Indeed, consider what happens to the following expression as $y_0$ goes to $\infty$ while the residue of $y_0$ modulo $1$ remains fixed:

$$ \Gamma(y_0+1) e^{-y_0^2 - y_0 \operatorname{dlog} \Gamma(y_0+1) } F_{\mu} ( e^{ 2 y_0 + \operatorname{dlog} \Gamma(y_0+1)} ) $$

$$ = \int_{-\infty}^{\infty} \mu(y) e^{-y^2 + 2 y y_0 - y_0^2} \frac{ \Gamma(y_0+1) e^{ y \operatorname{dlog} \Gamma(y_0+1)- y_0 \operatorname{dlog} \Gamma(y_0+1)}}{\Gamma(y+1)} dy$$

$$ = \int_{\infty}^{\infty} \mu(y+y_0) e^{-y^2} \frac{ \Gamma(y_0+1) e^{ y \operatorname{dlog} \Gamma(y_0+1)}}{\Gamma(y+y_0+1)} dy$$

Because $\Gamma(y+1)$ is log-convex and its slope is roughly $\log y$, the exponential-linear approximation to the slope gets better as $y_0$ goes to $\infty$, and so this

$$ \approx \int_{-\infty}^{\infty} \mu(y+y_0) e^{-y^2} dy $$

uniquely determines the convolution of $\mu$ with the Gaussian. Now because none of the Fourier transform coefficients of the Gaussian vanish, we can extract all the Fourier series coefficients of $\mu$ from this, which under mild analytic conditions extracts $\mu$.

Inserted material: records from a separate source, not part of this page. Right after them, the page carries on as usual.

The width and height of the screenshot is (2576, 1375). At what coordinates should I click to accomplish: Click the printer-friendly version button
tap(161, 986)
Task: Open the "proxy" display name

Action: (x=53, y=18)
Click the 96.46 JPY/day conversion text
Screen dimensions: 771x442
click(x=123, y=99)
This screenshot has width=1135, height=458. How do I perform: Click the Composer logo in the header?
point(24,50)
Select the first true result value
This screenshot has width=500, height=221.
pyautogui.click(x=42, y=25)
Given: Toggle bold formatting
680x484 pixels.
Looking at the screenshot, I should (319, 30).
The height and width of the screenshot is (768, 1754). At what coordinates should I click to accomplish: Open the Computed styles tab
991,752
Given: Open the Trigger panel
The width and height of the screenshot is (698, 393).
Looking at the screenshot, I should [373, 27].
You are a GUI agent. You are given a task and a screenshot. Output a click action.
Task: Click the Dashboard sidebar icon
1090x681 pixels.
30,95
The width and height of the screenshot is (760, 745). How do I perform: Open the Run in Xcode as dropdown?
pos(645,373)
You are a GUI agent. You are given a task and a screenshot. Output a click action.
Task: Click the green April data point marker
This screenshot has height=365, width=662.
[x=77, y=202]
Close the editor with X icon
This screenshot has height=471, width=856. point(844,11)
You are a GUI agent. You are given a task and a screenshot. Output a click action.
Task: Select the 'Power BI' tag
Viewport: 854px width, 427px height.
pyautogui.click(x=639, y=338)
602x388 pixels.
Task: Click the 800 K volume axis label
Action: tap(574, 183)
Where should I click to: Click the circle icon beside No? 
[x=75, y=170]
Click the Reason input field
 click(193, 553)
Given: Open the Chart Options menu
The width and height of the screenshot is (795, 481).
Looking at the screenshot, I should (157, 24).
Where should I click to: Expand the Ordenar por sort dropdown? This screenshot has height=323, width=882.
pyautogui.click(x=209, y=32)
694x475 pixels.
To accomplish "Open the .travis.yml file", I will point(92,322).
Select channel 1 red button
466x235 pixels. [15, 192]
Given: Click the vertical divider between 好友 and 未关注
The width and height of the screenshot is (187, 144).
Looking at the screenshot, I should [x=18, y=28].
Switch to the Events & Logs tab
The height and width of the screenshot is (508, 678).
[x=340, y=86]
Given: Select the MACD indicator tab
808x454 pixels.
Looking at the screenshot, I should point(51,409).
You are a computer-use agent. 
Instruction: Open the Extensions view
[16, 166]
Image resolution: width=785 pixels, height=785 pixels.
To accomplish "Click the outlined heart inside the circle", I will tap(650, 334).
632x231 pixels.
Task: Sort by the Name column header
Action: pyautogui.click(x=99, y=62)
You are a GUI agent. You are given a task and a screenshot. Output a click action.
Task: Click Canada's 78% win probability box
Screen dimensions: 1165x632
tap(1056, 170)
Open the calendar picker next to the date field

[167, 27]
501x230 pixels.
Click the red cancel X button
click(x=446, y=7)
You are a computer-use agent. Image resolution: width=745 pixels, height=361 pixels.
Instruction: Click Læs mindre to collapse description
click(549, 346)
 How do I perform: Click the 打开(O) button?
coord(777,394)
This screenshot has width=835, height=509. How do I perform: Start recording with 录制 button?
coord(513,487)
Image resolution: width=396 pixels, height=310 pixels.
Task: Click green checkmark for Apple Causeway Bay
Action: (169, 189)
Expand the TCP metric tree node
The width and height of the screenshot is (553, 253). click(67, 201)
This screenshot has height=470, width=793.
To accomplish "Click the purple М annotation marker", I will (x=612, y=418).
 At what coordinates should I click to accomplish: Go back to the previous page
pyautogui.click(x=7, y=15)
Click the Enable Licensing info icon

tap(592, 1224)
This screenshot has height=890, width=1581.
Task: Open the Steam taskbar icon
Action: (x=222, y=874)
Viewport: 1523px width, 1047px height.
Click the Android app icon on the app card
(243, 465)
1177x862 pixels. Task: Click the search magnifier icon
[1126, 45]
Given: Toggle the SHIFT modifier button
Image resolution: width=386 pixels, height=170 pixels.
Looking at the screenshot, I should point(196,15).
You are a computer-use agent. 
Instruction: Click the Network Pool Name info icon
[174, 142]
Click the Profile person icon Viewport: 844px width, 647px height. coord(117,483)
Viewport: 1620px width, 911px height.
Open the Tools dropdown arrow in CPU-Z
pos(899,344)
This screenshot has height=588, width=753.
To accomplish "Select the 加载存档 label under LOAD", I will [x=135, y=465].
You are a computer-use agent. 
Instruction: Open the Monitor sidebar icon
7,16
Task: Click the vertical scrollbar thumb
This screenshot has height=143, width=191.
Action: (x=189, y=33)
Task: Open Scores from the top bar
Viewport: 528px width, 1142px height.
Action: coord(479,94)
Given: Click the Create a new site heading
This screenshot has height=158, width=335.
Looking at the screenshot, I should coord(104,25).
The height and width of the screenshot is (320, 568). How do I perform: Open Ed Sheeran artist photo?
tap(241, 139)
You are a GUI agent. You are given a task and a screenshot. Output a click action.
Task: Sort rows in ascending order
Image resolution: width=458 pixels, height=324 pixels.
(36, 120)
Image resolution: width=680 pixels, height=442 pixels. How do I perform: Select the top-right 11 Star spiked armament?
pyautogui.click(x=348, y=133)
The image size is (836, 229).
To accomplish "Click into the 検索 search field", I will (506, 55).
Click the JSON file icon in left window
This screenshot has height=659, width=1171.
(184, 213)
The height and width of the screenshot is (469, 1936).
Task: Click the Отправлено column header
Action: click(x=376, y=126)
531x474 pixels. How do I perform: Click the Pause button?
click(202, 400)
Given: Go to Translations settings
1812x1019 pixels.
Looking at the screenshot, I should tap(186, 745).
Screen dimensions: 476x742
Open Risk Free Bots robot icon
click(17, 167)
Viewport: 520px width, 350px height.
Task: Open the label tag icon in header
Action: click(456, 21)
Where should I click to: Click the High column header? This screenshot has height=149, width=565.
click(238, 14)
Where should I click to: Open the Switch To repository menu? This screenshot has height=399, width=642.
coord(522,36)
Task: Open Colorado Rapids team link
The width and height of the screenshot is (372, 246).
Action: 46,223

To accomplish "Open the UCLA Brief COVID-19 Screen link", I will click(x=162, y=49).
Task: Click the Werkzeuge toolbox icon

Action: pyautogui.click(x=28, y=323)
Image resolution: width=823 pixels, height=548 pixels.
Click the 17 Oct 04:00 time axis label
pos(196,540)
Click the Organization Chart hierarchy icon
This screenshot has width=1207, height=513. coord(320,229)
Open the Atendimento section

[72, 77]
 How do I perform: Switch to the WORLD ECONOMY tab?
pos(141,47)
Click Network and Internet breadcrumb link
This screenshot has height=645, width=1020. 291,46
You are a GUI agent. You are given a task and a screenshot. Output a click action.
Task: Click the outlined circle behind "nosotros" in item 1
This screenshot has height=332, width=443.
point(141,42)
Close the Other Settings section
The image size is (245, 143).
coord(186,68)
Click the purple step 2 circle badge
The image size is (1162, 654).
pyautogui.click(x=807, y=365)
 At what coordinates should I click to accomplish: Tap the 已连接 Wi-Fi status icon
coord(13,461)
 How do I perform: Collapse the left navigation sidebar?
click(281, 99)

In particular, for your example $F(x)$ we see that $F(e^{2 y_0 + \operatorname{dlog} \Gamma(y_0+1)})$ is asymptotic to a constant times $\frac{ e^{y_0^2 + y_0 \operatorname{dlog} \Gamma(y_0+1) }}{ \Gamma(y_0+1)}$ while this is not true for your Taylor series $G(x)$.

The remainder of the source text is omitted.